Seoul investigates information leak of agents spying on North Korea

On Saturday, the South Korean military announced an investigation into a situation that involved the exposure of extremely delicate details concerning Seoul's intelligence operatives monitoring North Korea, according to reports from local news outlets.

The South Korean military said Saturday it is investigating a case that local news media said entailed a leak of highly sensitive information regarding Seoul's intelligence agents spying on North Korea.

The Korea Defense Intelligence Command, a secretive branch of the South Korean military, discovered about a month ago that classified information, including personal data of its agents stationed overseas, had been leaked, according to Seoul's Yonhap News Agency.

Officials have since "detected signs" that the leaked data may have reached the nuclear-armed North, the Yonhap report said.

The case is "currently under investigation by military authorities," the defence ministry said in a statement, without confirming the local reports.
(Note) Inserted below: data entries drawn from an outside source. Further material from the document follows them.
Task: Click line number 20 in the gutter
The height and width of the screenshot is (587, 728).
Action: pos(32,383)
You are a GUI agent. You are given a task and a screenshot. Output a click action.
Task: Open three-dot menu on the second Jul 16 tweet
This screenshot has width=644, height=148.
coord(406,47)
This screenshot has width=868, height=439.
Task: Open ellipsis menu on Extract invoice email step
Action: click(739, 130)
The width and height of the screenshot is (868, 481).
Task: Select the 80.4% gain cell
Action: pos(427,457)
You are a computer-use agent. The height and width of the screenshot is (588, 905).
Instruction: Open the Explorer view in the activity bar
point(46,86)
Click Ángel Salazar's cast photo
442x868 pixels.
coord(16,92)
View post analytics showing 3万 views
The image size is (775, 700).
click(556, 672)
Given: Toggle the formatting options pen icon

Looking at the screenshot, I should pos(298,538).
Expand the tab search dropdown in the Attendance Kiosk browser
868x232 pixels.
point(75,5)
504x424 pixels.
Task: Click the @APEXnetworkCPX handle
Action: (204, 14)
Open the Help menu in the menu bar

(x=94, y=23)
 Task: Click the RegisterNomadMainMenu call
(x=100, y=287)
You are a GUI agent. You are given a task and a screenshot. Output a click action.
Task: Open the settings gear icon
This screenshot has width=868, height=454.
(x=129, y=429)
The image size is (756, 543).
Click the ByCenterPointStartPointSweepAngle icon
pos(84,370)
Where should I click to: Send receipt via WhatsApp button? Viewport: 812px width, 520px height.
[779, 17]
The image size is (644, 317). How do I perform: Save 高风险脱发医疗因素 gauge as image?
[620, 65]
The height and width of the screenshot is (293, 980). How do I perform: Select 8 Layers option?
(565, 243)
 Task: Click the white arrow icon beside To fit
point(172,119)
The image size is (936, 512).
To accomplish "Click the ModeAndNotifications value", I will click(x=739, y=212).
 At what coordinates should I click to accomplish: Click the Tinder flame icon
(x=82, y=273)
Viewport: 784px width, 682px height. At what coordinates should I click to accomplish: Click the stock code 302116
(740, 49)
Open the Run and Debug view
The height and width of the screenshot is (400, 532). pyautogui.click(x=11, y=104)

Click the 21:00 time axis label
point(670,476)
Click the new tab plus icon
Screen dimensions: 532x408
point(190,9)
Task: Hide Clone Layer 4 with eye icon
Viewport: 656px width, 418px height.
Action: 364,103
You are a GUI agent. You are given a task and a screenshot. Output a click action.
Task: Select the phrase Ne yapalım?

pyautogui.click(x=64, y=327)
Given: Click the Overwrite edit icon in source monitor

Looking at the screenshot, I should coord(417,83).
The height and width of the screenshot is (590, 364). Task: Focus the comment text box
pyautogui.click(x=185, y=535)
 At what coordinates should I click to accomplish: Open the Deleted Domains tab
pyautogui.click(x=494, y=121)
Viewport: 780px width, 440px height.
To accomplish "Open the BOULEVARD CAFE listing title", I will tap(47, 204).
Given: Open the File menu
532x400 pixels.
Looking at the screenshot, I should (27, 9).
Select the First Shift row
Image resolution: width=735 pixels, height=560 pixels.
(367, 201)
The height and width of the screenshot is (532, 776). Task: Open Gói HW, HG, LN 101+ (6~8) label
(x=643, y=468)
The military plans to handle the case "sternly in accordance with laws and regulations according to the results of the investigation," it added.

The announcement came days after the United States, Britain and South Korea issued a joint warning on Thursday that North Korean hackers have conducted a global cyber "espionage campaign" to steal classified military secrets in an effort to advance its banned nuclear weapons programme.

The leaked information reportedly included information about South Korean agents posing as diplomats overseas, as well as undercover agents, with some of them even returning home due to concerns about their identities being revealed, according to Yonhap.

Authorities are investigating a civilian official at the military intelligence command after discovering that the organisation's classified information was stored on the official's personal laptop, Yonhap said.

The official is suspected of leaking the information via the laptop, but has reportedly claimed that the device was hacked, South Korean media reported.

Yonhap said authorities are investigating the possibility that the official intentionally left the laptop vulnerable to hacking by North Koreans.

North Korean hackers "currently target sensitive military information and intellectual property of defense, aerospace, nuclear, engineering organisations," the Thursday joint warning by Washington, Seoul and London said.

In May, Seoul police said North Korean hackers stole sensitive data, including South Koreans' individual financial records, from a South Korean court computer network over two years.

Meanwhile, Seoul's spy agency said in February that North Korean spies were using LinkedIn to pose as recruiters and entice South Koreans working at defence companies so the spies could access information on the firms' technology.